-- Begin Provided material --
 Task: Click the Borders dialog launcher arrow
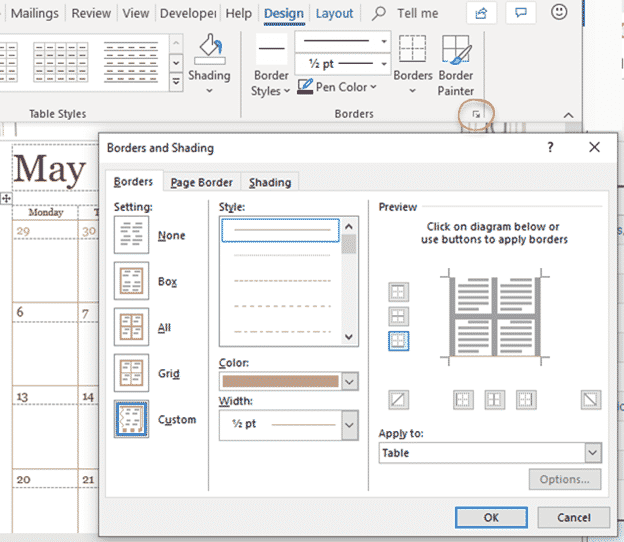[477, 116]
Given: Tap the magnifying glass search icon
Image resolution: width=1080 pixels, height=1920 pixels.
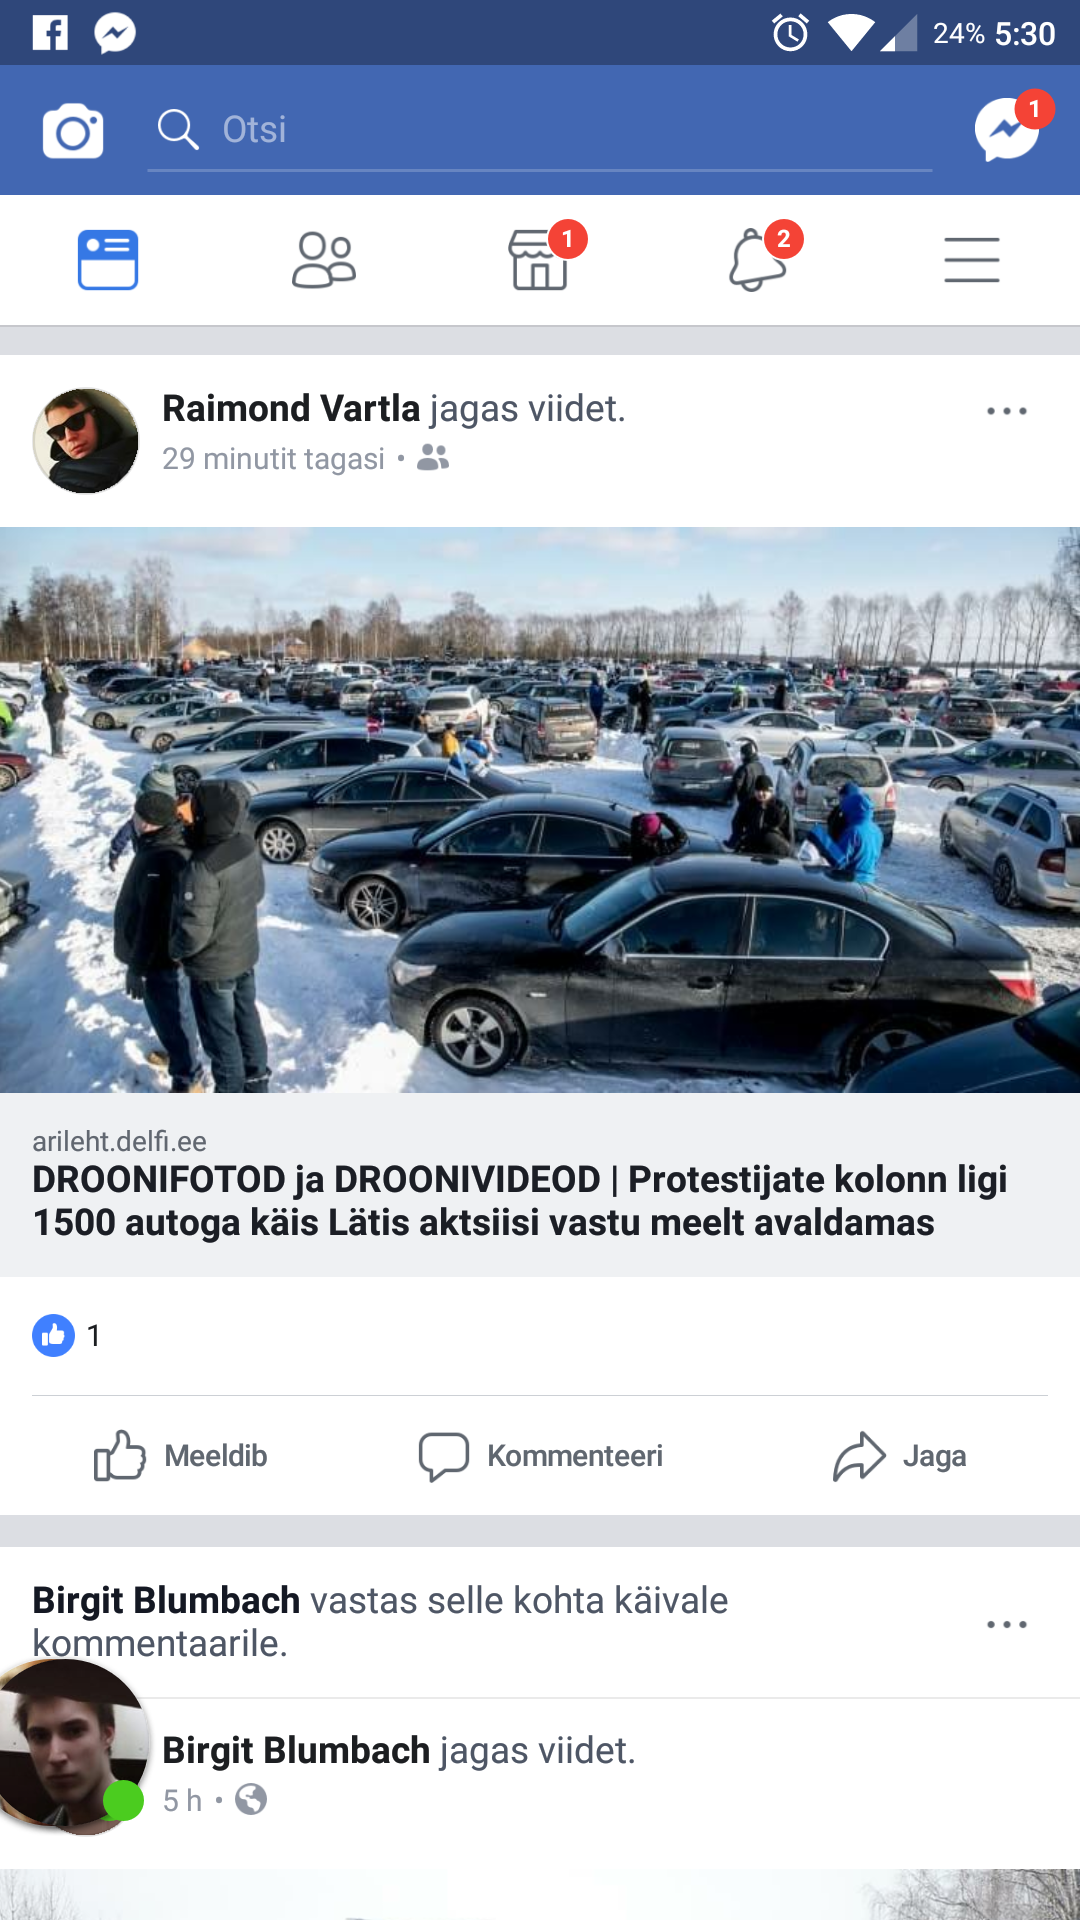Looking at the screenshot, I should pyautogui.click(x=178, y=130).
-- End Provided material --
Written problem —
Copy the entries above word for word, leaving out the pictures.

The solution —
 Task: Click the Borders dialog launcher arrow
[477, 116]
Given: Tap the magnifying glass search icon
Image resolution: width=1080 pixels, height=1920 pixels.
Looking at the screenshot, I should pyautogui.click(x=178, y=130).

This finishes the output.